Development of a new reversed micelle liquid emulsion membrane for protein extraction

A new type of liquid emulsion membrane containing reversed micelles for protein extraction is introduced. A three-step extraction mechanism is proposed including solubilization, transportation, and release of the protein. The surfactants Span80 and sodium di(2-ethylhexyl)sulfosuccinate (AOT) are used to stabilize the membrane phase and to build up the reversed micelles, respectively. alpha-Chymotrypsin was used as the model protein. The condition in the internal phase inhibits the solubilization process of the already extracted protein back into reversed micelles. Concerning the solubilization, we studied the influence of the AOT concentration in the membrane phase and the ionic strength in the external phase. The extraction rate increases with higher AOT concentration and decreases with higher ionic strength.
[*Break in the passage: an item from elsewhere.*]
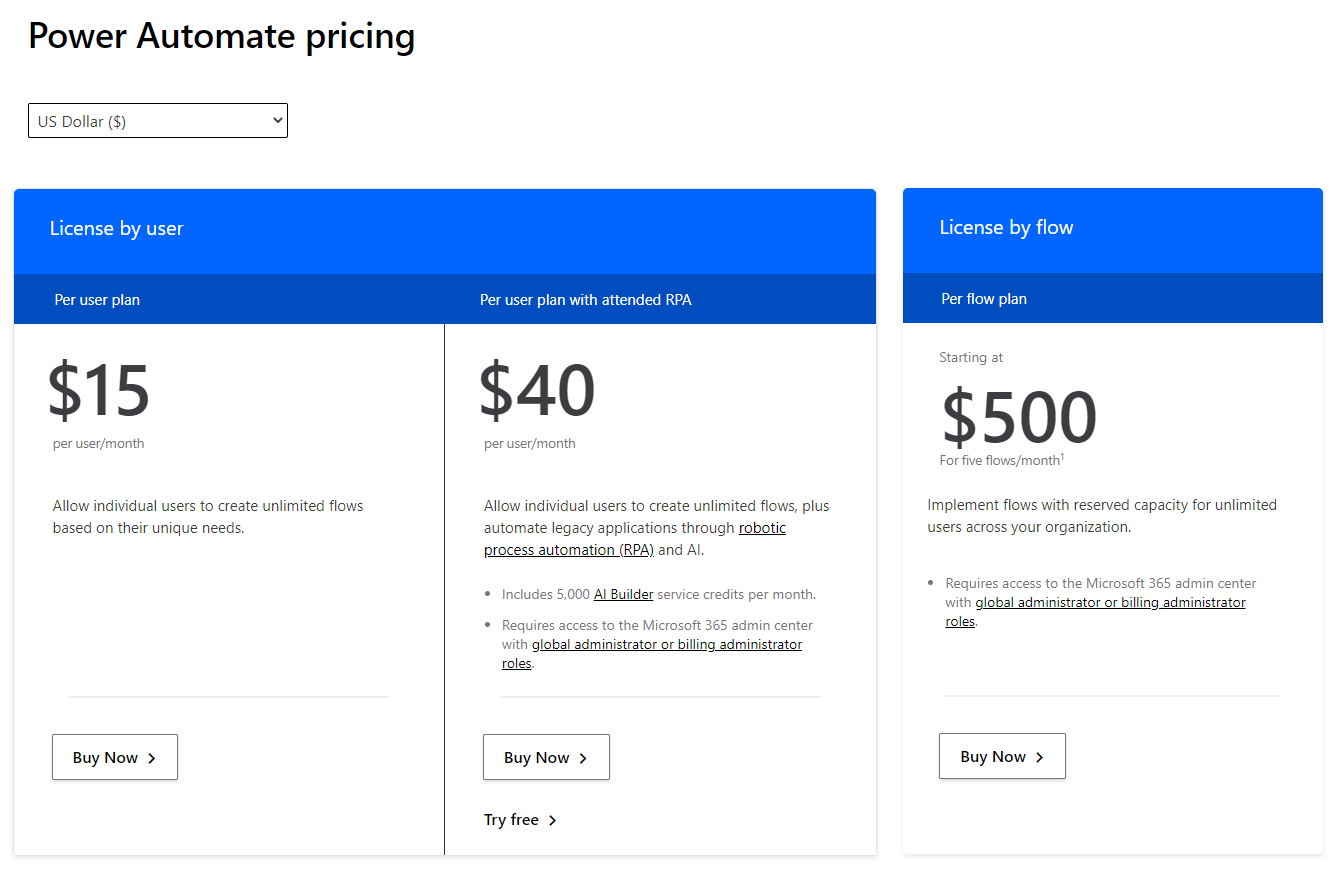Click the $40 price figure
Using NaCl in the external phase led to better extraction results than using KCl. Maximum extraction results of 98% into the membrane phase and 65% into the internal phase were obtained. This condition retained 60% of the enzyme's activity. The concentration of KCl in the internal phase does not affect the solubilization rate but the release into the internal phase. By this way the ionic strength in the internal phase is used as the driving force for the protein release. The solubilization process is much faster than the diffusion and the releasing process, as found by variation of the extraction time. The influence of the operating conditions on the membrane swelling is also discussed. (c) 1997 John Wiley & Sons, Inc. Biotechnol Bioeng 53: 267-273, 1997.